De helaasheid der dingen Die Beschissenheit der Dinge
„Die Beschissenheit der Dinge“ // Deutschland-Start: 20. Mai 2010 (Kino) // 14. April 2011 (DVD/Blu-ray)

Der Schriftsteller Gunther (Valentijn Dhaenens) wartet auf seinen Durchbruch, während er sich mit Minijobs über Wasser hält und mit persönlichen Problemen konfrontiert sieht. Er fragt sich, ob sein Schicksal als Versager unabwendbar war und beginnt, über seine Jugend in der flämischen Provinz nachzudenken und über sie zu schreiben. Es sind die 1980er und der 13-jährige Gunther (Kenneth Vanbaeden) lebt gemeinsam mit seinem Vater, seinen Onkeln und seiner Großmutter in prekären Verhältnissen. Gunther wandert in Erinnerungen an einen Alltag geprägt von Alkoholismus, Pöbeleien, familiärem Zusammenhalt und der ständigen Angst vor dem Jugendamt und überträgt diese auf seine jetzige Situation.

Zwischen Alkoholismus und Roy Orbison

Regisseur Felix Van Groeningen (Beautiful Boy) inszeniert einen Film, der sich durch sein schillerndes Porträt einer Familie am Rand der Gesellschaft und am unteren Ende der gesellschaftlichen Sozialstrukturen auszeichnet. Der Film arbeitet dabei mit ebenso romantisierenden wie schonungslosen Momenten, um eine höchst ambivalente Lebenssituation zu zeichnen. Ähnlich wie Protagonist Gunther lachen wir, wenn die Familie mit den Nachbarn zu Oh, Pretty Woman tanzt und sind schockiert, wenn es zu Auswüchsen häuslicher Gewalt kommt.

Kernelement dieser Darstellung ist neben den tollen Hauptdarstellern vor allem die Inszenierung. Mal chaotisch, mit schnellen Schnitten, vielen Dutch Angles und mal ganz melancholisch, ruhig und gesetzt zeigt uns Felix Van Groeningen, wie nah Freud und Leid doch bei einander liegen. Dabei verwendet Die Beschissenheit der Dinge seine vielen stilistischen Mittel, wie ein Wechsel zum Schwarz-Weiß, stets kreativ und präzise.

Ein Problem, das daraus folgt, ist jedoch, dass es gerade in der ersten Hälfte so wirkt, als wolle der Film viele Stilmittel nur ihrer selbst willen ausprobieren. Folglich mäandert der Film lange Zeit etwas vor sich hin, ohne sichtbaren narrativen Fortschritt zu erbringen. Das tun ihm die Figuren mit ihren Leben zwar gleich, trotzdem wird es beim Schauen doch etwas eintönig und lange Zeit geschieht nichts mit dem Diskussionsgegenstand der sozialen Unterschicht.
◆ ◆ ◆ ◆
Führe die Filmkritik zu „Die Beschissenheit der Dinge“ bitte im Anschluss an ihren letzten Satz weiter.
◆ ◆ ◆ ◆
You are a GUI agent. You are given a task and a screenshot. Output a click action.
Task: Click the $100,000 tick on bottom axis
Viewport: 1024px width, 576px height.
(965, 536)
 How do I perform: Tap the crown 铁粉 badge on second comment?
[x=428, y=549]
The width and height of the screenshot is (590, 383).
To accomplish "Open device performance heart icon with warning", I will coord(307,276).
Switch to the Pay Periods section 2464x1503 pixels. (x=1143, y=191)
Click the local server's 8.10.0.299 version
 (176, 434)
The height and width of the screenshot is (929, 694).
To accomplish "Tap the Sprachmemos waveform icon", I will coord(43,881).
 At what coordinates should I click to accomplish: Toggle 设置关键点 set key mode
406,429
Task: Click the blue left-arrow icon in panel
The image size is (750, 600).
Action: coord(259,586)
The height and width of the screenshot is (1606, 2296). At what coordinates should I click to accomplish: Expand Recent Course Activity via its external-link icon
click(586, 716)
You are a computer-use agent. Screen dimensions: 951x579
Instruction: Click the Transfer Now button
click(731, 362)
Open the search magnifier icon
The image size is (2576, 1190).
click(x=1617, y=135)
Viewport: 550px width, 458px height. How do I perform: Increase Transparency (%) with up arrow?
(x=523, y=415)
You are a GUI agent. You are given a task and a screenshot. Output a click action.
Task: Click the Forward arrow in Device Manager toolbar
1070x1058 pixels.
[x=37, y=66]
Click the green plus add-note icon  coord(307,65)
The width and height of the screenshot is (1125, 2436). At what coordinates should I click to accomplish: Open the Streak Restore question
◆ ◆ ◆ ◆
ANTWORT:
Das Verlassen der sozialen Unterschicht?

Der französische Soziologe Pierre Bourdieu erwähnt in seiner Theorie der Sozialen Praxis die an Unmöglichkeit grenzende Schwierigkeit, den Habitus, also die von der sozialen Herkunft geprägten persönlichen denk- und verhaltensbestimmenden Anlagen zu verlassen. Die Beschissenheit der Dinge thematisiert genau das, indem eine Relation zwischen Jugend und Haupthandlungszeitpunkt Gunthers erforscht wird. So sieht Gunther sich damit konfrontiert, ähnliche Fehler zu machen wie sein Vater und befürchtet genauso zu werden wie dieser, obwohl es doch so scheint, als habe er den sozialen Aufstieg zum belesenen Autoren geschafft.

Der Film zeichnet dabei kein so finsteres Bild wie Bourdieu, verweist aber immer wieder auf sich intergenerational wiederholende Verhaltensmuster und stellt Kausalitäten zwischen früher Erlebtem und späteren Entscheidungen Gunthers her. Insbesondere die eingebaute Erzählinstanz des schreibenden Gunthers, die immer wieder das Gezeigte bewertet und darüber reflektiert, zeigt dessen eigene Abhängigkeit an das Geschehene. Dinge, die er nicht problemlos tun kann, bei denen er sich befremdlich fühlt, werden, vor allem was den Umgang mit Frauen angeht, auf seine Sozialisierung zurückgeführt.

Familie und Konformitätsdruck

Ein interessanter Aspekt ist die Rolle, die der Familie zugeschrieben wird. So wächst Gunther in einer Familie auf, in der der familiäre Zusammenhalt und der Erhalt der Familienehre über allem anderen steht. So treten praktisch alle innerfamiliären Streitereien aufgrund eines vermeintlichen Verrates der Familie oder Ähnlichem auf. Die Familie ist zu respektieren. Das gilt auch für sie als Wertegemeinschaft. Wenn getrunken wird, dann wird getrunken, egal, ob eine Person am nächsten Tag nüchtern irgendwo erscheinen muss. In der Familie hat sich das Individuum unterzuordnen, was das Verlassen der Familie als einzige Möglichkeit des Nachgehens persönlicher Probleme, Talente und Wünsche offenlässt.

Immer wieder werden Dinge angesprochen oder gezeigt, die der junge Gunther macht, ohne Lust auf sie zu haben. Und umgekehrt Dinge, die ihm aus Konformität der Familie gegenüber versagt bleiben. Dabei handelt es sich bei Letzterem gar nicht unbedingt um aktive Verbote und bewusste Entscheidungen, sondern vielmehr um ein implizites Unterordnen gegenüber den familiären Wertevorstellungen. Gerade was die Sexualität und sexuelle Identität Gunthers angeht, werden einige spannende Sachen angedeutet, die sich dem schreibenden Erwachsenen nicht erschlossen zu haben scheinen. Auch der Film bleibt hierbei sehr vage, stellt aber immer wieder die Frage, was sein hätte können.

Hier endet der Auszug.